━━ DATA PROVIDED ━━

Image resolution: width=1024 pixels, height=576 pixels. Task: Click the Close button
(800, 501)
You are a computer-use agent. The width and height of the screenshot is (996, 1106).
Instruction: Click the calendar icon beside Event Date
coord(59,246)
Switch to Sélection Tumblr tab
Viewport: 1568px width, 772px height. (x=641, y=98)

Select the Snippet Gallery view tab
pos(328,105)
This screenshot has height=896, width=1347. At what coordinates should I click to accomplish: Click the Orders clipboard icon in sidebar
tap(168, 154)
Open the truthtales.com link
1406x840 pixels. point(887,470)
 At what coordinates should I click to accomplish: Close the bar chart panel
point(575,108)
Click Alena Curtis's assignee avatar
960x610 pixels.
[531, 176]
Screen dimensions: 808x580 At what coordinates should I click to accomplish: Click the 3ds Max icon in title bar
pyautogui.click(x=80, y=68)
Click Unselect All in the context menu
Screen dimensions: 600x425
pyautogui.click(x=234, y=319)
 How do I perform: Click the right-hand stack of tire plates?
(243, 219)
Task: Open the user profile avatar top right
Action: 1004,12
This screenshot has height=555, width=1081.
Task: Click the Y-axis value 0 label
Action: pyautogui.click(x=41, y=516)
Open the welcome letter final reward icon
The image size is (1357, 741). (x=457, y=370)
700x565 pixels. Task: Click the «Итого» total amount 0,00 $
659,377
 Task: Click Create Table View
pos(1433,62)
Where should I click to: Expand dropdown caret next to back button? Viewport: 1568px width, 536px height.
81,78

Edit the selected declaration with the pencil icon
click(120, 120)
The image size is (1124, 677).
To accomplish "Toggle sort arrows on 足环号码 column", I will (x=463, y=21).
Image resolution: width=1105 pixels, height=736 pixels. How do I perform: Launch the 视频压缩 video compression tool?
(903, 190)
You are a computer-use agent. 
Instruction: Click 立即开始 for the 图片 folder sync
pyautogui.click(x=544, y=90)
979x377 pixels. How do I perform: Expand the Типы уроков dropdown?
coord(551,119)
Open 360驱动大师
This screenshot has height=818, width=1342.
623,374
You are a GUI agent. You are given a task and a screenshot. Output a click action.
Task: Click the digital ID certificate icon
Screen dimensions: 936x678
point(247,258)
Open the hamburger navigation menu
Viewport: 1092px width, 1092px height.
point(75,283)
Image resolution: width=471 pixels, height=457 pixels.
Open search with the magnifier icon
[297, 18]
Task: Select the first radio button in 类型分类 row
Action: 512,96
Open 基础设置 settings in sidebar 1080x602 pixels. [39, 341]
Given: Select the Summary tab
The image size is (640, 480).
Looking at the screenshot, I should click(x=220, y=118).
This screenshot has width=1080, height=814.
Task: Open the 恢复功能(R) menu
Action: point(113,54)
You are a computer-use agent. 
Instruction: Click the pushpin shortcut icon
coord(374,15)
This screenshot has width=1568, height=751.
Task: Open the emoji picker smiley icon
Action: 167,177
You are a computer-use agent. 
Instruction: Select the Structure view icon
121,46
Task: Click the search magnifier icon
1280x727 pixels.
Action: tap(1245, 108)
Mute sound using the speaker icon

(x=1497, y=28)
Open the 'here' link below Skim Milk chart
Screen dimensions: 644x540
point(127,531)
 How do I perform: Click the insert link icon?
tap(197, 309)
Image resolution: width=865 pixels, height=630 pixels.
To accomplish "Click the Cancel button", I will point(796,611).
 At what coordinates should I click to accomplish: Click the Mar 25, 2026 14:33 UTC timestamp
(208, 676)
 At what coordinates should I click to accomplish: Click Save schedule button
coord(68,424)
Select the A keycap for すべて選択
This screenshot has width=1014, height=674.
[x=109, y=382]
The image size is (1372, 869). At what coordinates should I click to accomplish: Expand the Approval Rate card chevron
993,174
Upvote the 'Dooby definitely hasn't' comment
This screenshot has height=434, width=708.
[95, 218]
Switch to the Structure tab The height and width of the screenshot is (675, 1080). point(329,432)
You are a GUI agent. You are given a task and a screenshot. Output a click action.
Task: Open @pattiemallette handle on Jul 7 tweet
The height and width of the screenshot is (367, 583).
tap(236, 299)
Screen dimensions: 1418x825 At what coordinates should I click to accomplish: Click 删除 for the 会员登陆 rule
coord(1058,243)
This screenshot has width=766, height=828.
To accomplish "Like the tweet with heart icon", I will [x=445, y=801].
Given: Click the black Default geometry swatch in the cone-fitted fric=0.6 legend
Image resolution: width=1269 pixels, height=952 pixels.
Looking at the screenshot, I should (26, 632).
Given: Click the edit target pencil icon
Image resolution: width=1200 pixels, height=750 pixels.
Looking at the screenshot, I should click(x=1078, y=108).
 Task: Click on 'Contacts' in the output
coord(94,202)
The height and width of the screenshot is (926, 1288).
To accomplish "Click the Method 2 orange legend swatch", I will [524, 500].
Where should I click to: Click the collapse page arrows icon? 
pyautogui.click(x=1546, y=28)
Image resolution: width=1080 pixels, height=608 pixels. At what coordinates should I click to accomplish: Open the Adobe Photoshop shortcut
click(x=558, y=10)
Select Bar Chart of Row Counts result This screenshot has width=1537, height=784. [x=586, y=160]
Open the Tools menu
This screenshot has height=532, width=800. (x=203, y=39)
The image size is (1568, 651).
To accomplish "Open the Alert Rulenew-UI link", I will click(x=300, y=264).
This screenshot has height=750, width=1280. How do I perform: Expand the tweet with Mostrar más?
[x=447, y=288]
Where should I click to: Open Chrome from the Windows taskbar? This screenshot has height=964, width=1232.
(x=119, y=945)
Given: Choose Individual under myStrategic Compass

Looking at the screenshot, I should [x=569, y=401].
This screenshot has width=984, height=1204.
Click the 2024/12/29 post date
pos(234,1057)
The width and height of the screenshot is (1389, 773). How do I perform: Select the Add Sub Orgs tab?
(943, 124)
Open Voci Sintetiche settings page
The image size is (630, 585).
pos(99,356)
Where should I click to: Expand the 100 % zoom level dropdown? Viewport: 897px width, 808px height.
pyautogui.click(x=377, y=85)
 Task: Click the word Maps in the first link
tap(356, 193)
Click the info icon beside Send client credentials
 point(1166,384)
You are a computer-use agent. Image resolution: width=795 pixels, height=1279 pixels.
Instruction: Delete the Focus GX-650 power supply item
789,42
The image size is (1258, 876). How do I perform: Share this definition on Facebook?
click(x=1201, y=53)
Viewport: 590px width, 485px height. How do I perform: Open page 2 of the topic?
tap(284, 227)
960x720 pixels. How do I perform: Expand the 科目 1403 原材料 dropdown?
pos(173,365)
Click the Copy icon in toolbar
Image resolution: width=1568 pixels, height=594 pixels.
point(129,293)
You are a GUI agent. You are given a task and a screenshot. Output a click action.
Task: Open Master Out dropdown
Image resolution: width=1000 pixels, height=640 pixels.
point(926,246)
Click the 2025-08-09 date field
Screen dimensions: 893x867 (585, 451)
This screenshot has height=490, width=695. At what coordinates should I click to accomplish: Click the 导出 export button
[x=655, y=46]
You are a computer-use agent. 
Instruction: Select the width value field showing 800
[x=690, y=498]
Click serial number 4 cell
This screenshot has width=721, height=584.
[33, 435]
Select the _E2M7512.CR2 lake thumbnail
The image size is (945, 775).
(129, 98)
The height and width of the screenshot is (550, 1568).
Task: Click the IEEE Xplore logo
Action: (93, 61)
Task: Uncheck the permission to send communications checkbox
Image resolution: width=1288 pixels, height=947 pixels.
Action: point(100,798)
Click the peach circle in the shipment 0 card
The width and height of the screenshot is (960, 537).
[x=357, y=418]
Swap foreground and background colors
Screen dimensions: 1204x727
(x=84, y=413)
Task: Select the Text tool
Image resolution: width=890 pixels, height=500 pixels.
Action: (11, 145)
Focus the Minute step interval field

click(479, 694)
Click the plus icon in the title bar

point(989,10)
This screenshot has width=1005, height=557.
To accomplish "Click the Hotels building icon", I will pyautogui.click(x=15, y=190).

━━━

THE PROBLEM => Look through the data above and return each line where the string "swatch" occurs.

RESPONSE TO THIS EXERCISE =>
Given: Click the black Default geometry swatch in the cone-fitted fric=0.6 legend
To accomplish "Click the Method 2 orange legend swatch", I will [524, 500].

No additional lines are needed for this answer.